Receita alerta para falsa cobrança de remessa, mas o golpe continua forte em compras online e importações
Golpe explora a ansiedade de quem espera encomenda internacional
O golpe da falsa taxa para liberar encomenda internacional continua circulando com força porque atinge exatamente quem está mais vulnerável naquele momento: o consumidor que está esperando uma compra chegar. Quando a mensagem mistura rastreio de encomenda, aviso urgente, aparência oficial e promessa de liberação rápida, muita gente acaba clicando sem pensar duas vezes.
O problema é que a Receita Federal já reforçou mais de uma vez que não envia cobrança por link, QR Code ou mensagem para liberar remessas, mesmo assim esse tipo de armadilha segue funcionando por causa da ansiedade criada em torno de compras feitas em marketplaces e sites internacionais.
Por que esse golpe continua pegando tanta gente?
A força desse golpe está no contexto. Quem compra em plataformas populares, acompanha código de entrega e sabe que pode haver tributação fica mais propenso a acreditar quando recebe um alerta sobre pendência, bloqueio ou taxa supostamente atrasada. O criminoso explora uma situação plausível para transformar pressa em erro.
Além disso, a fraude costuma chegar por canais que parecem banais no dia a dia, como SMS falso, mensagem de aplicativo e páginas com visual semelhante ao de órgãos públicos ou operadores logísticos. Quando tudo parece combinar com a expectativa da compra, a chance de clique aumenta bastante.

Como a falsa cobrança imita um aviso oficial?
O golpe costuma copiar linguagem institucional, usar termos como alfândega, tributo, fiscalização e liberação, além de exibir números de pedido, imagens de caixa, brasões, cores sóbrias e sensação de urgência. Em muitos casos, a página já abre com valor pronto para pagamento e botão direto para Pix.
Para o consumidor, isso parece convincente porque existe uma lógica real por trás da importação. Só que os golpistas transformam esse cenário legítimo em isca. Em vez de levar a pessoa ao ambiente correto, eles criam uma ponte falsa para capturar dinheiro e, em alguns casos, dados pessoais.
Onde a cobrança real deve ser consultada sem cair em armadilha?
Esse é o ponto mais importante. Em compras dentro do Remessa Conforme, os tributos costumam ser pagos já no momento da compra, na própria plataforma.
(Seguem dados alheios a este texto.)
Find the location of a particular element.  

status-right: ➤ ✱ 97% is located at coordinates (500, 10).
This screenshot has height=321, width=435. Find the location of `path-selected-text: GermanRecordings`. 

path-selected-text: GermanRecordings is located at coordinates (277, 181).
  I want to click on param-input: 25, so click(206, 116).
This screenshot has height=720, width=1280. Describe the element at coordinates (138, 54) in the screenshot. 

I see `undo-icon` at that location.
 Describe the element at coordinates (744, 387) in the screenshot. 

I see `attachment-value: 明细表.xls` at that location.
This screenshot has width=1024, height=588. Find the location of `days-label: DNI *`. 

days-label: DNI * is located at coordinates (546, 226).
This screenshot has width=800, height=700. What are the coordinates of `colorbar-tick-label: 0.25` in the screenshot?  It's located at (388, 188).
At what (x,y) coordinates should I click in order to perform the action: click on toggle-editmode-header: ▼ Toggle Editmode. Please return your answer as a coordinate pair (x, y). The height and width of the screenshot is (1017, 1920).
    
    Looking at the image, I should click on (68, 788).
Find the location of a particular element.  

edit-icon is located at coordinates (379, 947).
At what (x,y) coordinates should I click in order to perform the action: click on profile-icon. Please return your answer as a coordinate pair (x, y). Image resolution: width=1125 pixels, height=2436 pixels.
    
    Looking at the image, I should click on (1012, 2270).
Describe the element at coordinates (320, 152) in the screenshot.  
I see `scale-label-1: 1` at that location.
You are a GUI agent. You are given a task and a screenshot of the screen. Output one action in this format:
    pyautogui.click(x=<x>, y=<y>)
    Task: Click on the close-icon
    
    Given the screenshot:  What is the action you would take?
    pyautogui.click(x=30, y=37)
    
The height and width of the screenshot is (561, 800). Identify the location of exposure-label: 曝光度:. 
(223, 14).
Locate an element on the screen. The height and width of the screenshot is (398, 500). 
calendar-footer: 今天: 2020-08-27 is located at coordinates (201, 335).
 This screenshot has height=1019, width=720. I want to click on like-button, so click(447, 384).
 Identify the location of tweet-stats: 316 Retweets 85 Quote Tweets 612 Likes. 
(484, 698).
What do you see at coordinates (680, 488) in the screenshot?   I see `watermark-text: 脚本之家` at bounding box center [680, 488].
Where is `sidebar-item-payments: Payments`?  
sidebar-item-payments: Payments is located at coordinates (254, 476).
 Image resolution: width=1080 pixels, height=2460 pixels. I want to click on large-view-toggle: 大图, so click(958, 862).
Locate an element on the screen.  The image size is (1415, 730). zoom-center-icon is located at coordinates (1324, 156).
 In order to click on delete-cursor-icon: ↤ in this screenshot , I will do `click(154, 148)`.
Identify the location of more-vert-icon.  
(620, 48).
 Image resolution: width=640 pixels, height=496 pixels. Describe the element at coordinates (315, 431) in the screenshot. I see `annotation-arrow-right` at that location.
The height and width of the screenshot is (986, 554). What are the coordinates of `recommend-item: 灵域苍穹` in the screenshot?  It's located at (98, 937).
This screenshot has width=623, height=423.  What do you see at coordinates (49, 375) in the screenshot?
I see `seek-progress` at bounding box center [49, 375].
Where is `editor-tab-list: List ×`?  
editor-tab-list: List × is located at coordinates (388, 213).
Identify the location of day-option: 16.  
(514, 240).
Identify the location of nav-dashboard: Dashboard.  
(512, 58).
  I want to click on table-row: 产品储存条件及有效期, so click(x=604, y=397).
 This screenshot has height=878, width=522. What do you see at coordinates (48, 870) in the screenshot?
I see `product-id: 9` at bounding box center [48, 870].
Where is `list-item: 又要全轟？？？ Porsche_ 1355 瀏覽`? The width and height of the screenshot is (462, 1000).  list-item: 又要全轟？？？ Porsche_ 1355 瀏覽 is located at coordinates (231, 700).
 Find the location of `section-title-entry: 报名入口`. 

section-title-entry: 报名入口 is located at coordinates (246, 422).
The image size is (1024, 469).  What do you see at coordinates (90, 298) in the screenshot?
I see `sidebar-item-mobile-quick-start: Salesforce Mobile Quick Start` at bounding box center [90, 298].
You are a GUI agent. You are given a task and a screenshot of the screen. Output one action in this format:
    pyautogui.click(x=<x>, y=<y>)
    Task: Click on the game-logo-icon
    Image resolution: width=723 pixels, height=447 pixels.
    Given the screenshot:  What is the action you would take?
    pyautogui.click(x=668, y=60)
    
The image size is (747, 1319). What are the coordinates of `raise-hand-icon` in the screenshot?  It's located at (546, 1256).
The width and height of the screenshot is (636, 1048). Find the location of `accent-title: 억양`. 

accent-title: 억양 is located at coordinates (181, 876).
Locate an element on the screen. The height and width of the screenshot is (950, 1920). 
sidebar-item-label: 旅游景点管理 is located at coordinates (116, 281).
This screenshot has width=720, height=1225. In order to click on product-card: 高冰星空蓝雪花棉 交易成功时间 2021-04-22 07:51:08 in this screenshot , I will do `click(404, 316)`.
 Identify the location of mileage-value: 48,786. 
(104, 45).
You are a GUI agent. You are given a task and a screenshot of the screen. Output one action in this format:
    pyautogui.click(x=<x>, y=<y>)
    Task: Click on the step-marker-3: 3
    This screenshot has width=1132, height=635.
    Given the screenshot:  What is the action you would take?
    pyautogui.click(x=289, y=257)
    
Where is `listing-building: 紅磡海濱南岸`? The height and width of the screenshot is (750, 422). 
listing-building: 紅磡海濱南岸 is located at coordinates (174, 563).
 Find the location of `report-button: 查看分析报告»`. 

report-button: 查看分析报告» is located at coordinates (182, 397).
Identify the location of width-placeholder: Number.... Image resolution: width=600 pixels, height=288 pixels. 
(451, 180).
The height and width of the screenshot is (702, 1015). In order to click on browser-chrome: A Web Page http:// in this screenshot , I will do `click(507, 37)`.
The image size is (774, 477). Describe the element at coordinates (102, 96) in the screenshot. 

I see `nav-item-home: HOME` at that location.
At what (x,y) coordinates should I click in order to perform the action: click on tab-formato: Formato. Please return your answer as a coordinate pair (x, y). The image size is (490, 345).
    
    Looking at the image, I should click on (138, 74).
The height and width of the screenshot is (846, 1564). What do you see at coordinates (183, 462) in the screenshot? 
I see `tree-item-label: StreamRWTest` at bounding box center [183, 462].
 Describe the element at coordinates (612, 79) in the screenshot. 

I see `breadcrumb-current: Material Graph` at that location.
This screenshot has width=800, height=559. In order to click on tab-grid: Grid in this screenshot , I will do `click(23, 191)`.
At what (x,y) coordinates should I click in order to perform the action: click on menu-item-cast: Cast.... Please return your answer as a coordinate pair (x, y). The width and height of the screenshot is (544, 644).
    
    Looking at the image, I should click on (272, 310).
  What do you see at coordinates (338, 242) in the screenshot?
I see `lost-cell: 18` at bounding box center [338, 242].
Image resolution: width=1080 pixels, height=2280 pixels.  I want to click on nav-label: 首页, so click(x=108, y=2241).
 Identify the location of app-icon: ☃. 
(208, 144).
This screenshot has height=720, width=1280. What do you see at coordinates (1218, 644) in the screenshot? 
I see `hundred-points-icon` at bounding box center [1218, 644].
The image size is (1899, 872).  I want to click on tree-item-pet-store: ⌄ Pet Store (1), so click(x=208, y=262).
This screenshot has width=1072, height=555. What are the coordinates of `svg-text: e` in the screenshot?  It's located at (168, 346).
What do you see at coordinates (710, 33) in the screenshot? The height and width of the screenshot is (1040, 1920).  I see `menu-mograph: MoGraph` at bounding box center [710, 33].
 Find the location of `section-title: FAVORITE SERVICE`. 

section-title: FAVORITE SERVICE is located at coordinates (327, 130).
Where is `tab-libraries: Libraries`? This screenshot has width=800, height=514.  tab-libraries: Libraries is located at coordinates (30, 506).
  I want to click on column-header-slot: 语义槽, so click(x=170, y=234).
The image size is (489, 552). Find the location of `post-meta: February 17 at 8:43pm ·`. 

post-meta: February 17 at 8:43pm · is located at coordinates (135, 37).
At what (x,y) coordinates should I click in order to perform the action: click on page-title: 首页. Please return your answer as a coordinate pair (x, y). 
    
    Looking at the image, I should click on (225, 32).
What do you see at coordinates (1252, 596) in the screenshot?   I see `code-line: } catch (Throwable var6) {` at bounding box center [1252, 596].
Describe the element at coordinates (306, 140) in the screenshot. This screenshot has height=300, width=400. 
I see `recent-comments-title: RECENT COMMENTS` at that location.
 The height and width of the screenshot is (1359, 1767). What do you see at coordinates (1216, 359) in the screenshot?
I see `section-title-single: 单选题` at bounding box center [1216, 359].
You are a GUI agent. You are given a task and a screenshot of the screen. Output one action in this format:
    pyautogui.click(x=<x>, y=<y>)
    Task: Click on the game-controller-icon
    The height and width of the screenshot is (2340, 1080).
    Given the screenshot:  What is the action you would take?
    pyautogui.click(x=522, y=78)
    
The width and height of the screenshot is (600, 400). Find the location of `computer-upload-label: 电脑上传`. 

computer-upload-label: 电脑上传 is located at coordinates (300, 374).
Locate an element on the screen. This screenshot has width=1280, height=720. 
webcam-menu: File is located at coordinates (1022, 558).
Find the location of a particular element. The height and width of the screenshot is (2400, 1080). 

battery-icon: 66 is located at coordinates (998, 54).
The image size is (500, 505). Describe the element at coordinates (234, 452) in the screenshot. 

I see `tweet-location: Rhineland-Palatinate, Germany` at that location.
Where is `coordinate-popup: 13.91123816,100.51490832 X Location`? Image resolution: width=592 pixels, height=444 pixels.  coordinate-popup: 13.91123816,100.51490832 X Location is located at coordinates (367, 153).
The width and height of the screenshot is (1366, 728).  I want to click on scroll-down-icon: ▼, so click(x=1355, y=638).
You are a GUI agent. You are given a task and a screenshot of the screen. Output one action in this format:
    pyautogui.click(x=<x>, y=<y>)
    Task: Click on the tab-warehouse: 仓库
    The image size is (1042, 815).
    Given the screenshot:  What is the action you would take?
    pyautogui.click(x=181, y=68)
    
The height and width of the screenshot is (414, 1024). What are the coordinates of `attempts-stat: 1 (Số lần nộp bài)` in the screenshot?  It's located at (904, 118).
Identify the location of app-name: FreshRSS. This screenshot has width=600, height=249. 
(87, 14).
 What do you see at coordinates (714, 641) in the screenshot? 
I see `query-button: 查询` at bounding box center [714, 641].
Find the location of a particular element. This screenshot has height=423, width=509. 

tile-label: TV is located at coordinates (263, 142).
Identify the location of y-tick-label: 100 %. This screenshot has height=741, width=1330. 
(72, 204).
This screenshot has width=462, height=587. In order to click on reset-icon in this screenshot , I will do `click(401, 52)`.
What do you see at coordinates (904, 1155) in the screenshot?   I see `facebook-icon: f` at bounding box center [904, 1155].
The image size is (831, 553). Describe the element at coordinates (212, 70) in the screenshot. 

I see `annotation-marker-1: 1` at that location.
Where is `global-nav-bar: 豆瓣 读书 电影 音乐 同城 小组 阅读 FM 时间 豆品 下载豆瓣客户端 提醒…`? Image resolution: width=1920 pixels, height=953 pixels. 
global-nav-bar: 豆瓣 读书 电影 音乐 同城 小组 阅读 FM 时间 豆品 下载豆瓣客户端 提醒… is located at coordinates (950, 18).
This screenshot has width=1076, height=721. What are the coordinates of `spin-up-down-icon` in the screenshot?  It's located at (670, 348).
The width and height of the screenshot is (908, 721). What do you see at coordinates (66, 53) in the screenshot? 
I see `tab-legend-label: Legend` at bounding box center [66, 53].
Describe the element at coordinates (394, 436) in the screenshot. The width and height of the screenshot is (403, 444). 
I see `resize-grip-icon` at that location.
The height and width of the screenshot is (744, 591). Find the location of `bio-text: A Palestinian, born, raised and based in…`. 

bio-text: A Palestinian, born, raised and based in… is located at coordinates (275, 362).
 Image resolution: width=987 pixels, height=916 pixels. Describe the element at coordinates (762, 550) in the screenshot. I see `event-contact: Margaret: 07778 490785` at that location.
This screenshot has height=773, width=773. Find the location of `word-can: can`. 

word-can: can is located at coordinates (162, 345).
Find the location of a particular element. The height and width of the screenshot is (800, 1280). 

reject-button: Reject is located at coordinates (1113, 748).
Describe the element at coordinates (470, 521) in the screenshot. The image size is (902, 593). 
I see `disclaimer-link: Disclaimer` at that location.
Nos demais casos, a verificação e o pagamento precisam ser feitos nos canais oficiais dos Correios ou da empresa de courier responsável, nunca por um link enviado em mensagem.
Antes de qualquer pagamento, vale seguir um caminho simples para não agir no impulso.
- Entre direto no aplicativo ou site oficial da loja, dos Correios ou da transportadora.
- Confira se a compra realmente aparece como tributada ou pendente.
- Desconfie de cobrança recebida fora do ambiente oficial da remessa.
- Não pague taxa enviada por link, QR Code, SMS ou mensagem de aplicativo.
Quais erros fazem o consumidor cair mais fácil nesse tipo de fraude?
O principal erro é confiar mais na mensagem do que no canal oficial. Quando a compra demora, qualquer aviso parece fazer sentido, e o consumidor troca verificação por pressa. É exatamente aí que o golpe ganha força, principalmente em períodos de alta de compras internacionais e promoções em marketplaces.
Também pesa o hábito de clicar sem conferir domínio, origem da mensagem e coerência da cobrança. Como muita gente já associa importação a imposto e atraso, o golpe se apoia nessa expectativa para parecer apenas mais uma etapa burocrática da entrega.

Como se proteger sem deixar a ansiedade da compra falar mais alto?
A melhor defesa é criar um reflexo simples: nunca pagar nada que venha por mensagem para supostamente liberar remessa internacional. Mesmo que o texto pareça convincente, o procedimento seguro continua sendo consultar a situação da encomenda nos canais oficiais, com login próprio e sem atalhos enviados por terceiros.
Em tempos de compra online frequente, o golpe continua vivo porque parece verossímil. Por isso, a proteção mais eficaz não é só desconfiar da cobrança, mas entender que criminosos usam justamente o desejo de receber logo a encomenda para forçar uma decisão rápida. Quando a pressa sai de cena, a chance de cair despenca.